Kegiatan bertajuk Dewi Cemara yang diselenggarakan oleh Pemerintah Provinsi Jawa Timur melalui Dinas Kebudayaan dan Pariwisata tersebut sebagai ajang untuk memamerkan potensi desa wisata dan diikuti oleh 573 pengelola wisata dari berbagai daerah se Jawa Timur.

Plt Kepala Dinas Kebudayaan dan Pariwisata Jawa Timur Sinarto menjelaskan, potensi desa wisata di Jatim cukup besar. Data sementara yang sudah terdokumentasi di Disbudpar Jatim, tercatat ada sebanyak 573 desa wisata yang tersebar di seluruh Jawa Timur.

“Festival Dewi Cemara digelar untuk memajukan dan mengenalkan desa-desa wisata ke khalayak luar. Harapannya, melalui kegiatan ini bisa meningkatkan sumber ekonomi baru dan mewujudkan pelestarian budaya kita baik berupa benda maupun tak benda,” terangnya.

Terpisah, Ketua Pokdarwis Pantai Kelapa, Muhassan menyebutkan, penghargaan yang diterima oleh Pantai Kelapa ini dari sisi lomba Penyaji Virtual Tour, dimana dalam menyuguhkan potensi wisata dilakukan melalui video yang menyampaikan hal apa saja yang dimiliki oleh sebuah destinasi baik dari hulu hingga hilir, termasuk memberikan dampak positif bagi perekonomian masyarakat.

“Penilaiannya dari video yang menyampaikan segala hal tentang destinasi sesuai dengan fakta yang ada, sehingga menjadikan penilaian lebih akurat. Artinya bukan hanya sebatas teori, namun dari segi kunjungan wisatawan, pedagang yang tidak dikenai tarif, hingga keberadaan Pantai Kelapa yang mampu memberikan multi efek bagi pertumbuhan ekonomi masyarakat,” ujar Muhassan saat dikonfirmasi, Selasa (8/11/2022).
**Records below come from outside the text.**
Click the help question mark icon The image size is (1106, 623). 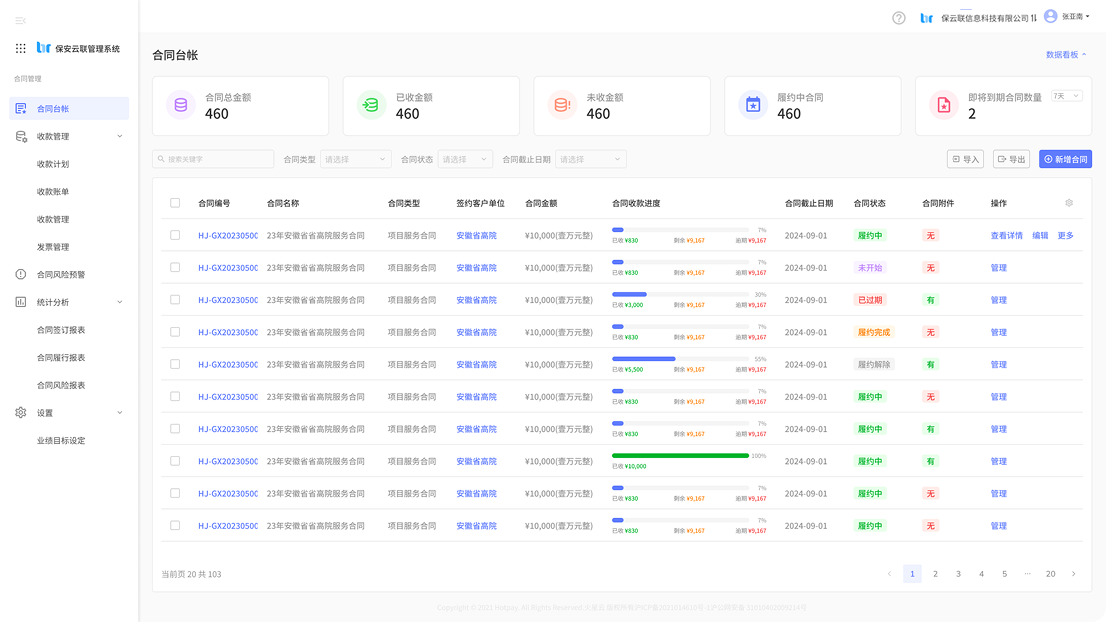(x=898, y=18)
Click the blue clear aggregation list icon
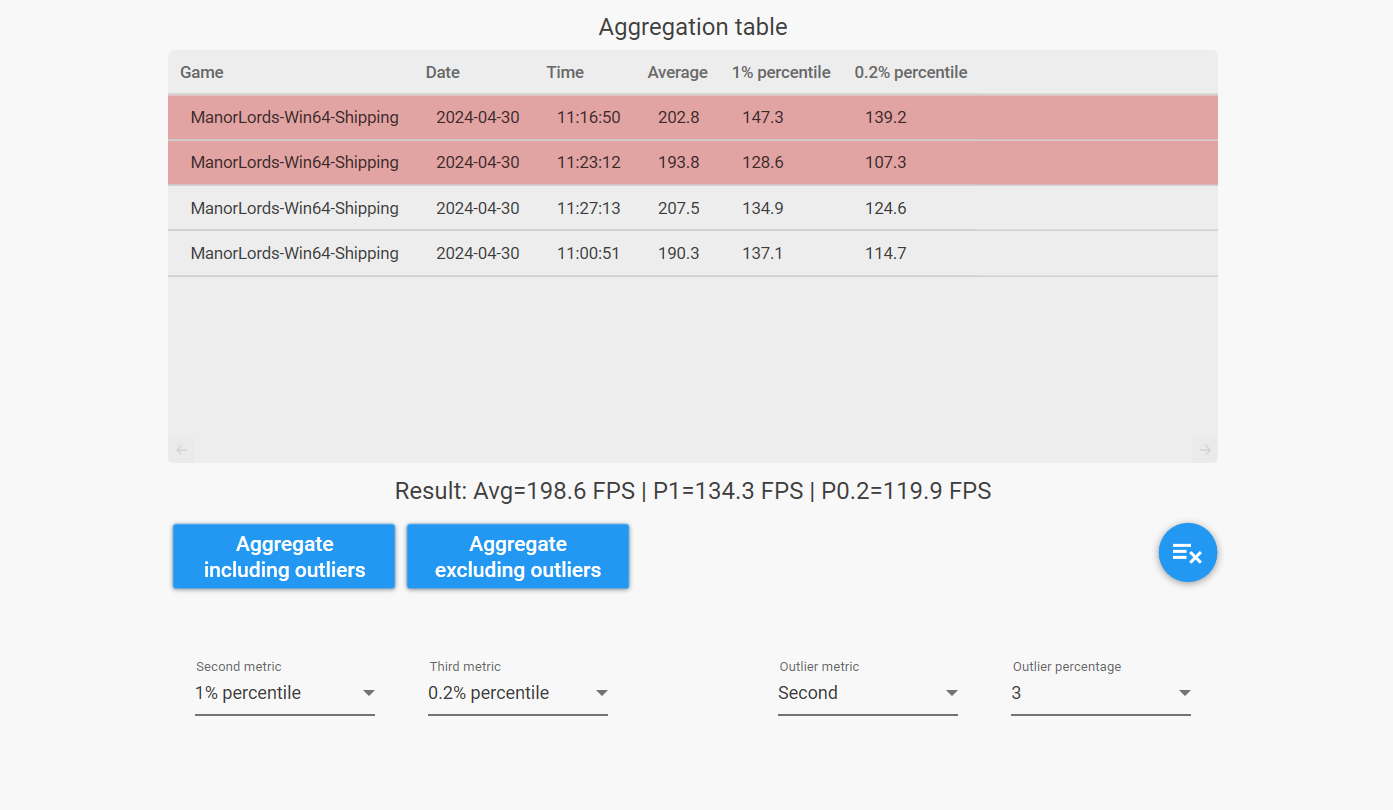Viewport: 1393px width, 810px height. pyautogui.click(x=1188, y=552)
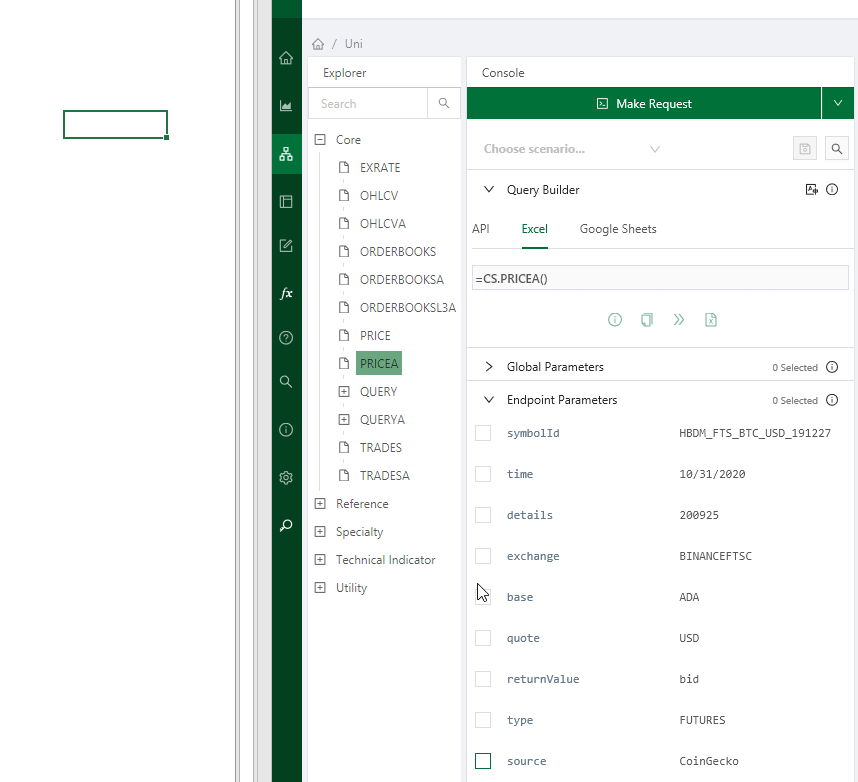Click the export to Excel file icon
This screenshot has height=782, width=858.
[710, 319]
Banyaknya penghargaan yang sudah ditorehkan oleh wisata yang berada di Kelurahan Panyuran, Kecamatan Palang, Kabupaten Tuban ini justru membuat pengelola Pantai Kelapa semakin bersemangat untuk terus mengembangkan destinasi yang menjadi icon masyarakat pesisir pantai utara itu.

Untuk itu, Pokdarwis Pantai Kelapa kembali membuat inovasi konservasi dengan menanam pohon mangrove. Tujuannya tak lain ialah sebagai tambahan spot swafoto bagi pengunjung juga antisipasi abrasi. Selain itu, adanya tanaman bakau juga dapat menimbulkan bertambahnya oksigen.

“Kami bersama kawan-kawan tidak lantas besar hati dengan menjadi pemenang lomba ini, namun penghargaan ini justru menjadi semangat bagi kami untuk terus mengembangkan potensi yang ada di Pantai Kelapa,” ujarnya.

Ia menambahkan, Kabupaten Tuban ini memiliki segudang potensi alam yang luar biasa dan kapanpun bisa dikembangkan. Sayangnya, masih lemah dari segi sumberdaya manusianya. Termasuk pembuatan suatu program yang tidak berdampak pada bertumbuhnya perekonomian masyarakat.

“Bicara ekonomi kreatif, destinasi wisata merupakan leading sektor dari segala aspek. Mulai dari ekonomi, sosial, budaya, lingkungan hingga pendidikan, semuanya lengkap dan masuk pada kriteria ini. Lagi-lagi pemerintah yang seharusnya menjadi sandaran bagi masyarakat dinilai belum mampu membuat inovasi atau kebijakan yang bisa dirasakan oleh semua pihak, khususnya disektor wisata,” pungkasnya. (Said/Jun).